Rock Hill also honored two beginning teachers of the year, who finished their first teaching year last year. They are Ebinport Elementary fifth-grade teacher Emma Wilson and South Pointe High English teacher Andra Mack.
In Clover, Jennifer Dundr, an English teacher at Oakridge Middle School in Lake Wylie, was named the Clover school district teacher of the year in a district ceremony on Monday.
The Fort Mill school district does not name its district teacher of the year until September.
McSpadden, who chairs the YCHS English department, has led teacher training on how to reach students of poverty. She has been an advocate for public education through an opinion column in The Charlotte Observer. Her column also appears on occasion in The Herald.
“It’s important that we see them as an investment,” McSpadden said Friday about students. “And I don’t think we always do that in this country.”
McSpadden began her teaching career in Lancaster County after graduating from Winthrop College, now Winthrop University.

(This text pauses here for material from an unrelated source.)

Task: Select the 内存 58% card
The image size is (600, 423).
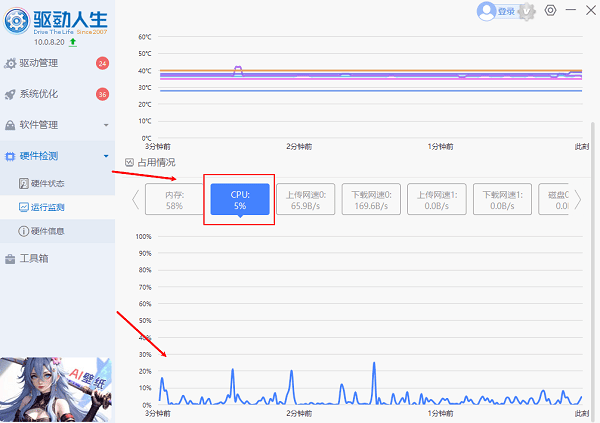Action: click(x=174, y=199)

She was assigned to a class of several severely emotionally handicapped students from poor backgrounds.
“It was a real test of my commitment to teaching,” said McSpadden, who said she researched and began to use behavior management practices “that worked.”
McSpadden said that experience has influenced the rest of her career. “It’s never enough to say, ‘I’ve got a file cabinet full of stuff, I’m set,’” she said.
“Every year, you are always looking for new and different and better ways to present the material, and new and different material that is relevant to the kids,” she said.
Merrell, the York school district honoree, has taught in the York district for 37 years, including previous stints teaching fourth and fifth grades.
She is a member of the Palmetto Reading Council, which works to instill a love of reading in students through community events such as Earth Day Birthday and ChristmasVille in Rock Hill. She also is active in the York County Clemson Club, which helps provide scholarship money for Clemson students from York County.
Denio, a teacher cadet and valedictorian at Lewisville High School who is beginning his ninth year as a classroom teacher, said he experienced the challenges that many of his students face.
He said he a grew up in a home with divorced parents and came home from school as a teen to take care of a younger brother.
“I understand what a lot of kids come home to,” he said.
Denio receives a 2016 Honda Civic for use during the upcoming school year courtesy of Honda Cars of Rock Hill, $1,500 from the district, and a $500 classroom grant from the Rock Hill Schools Education Foundation.
Also recognized at the Rock Hill rally were district teacher of the year finalists Sondra Campbell, who teaches fifth grade at Mount Holly Elementary, and Andrea Allen, a reading recovery teacher at Finley Road Elementary. Campbell and Allen each received $250 from the district.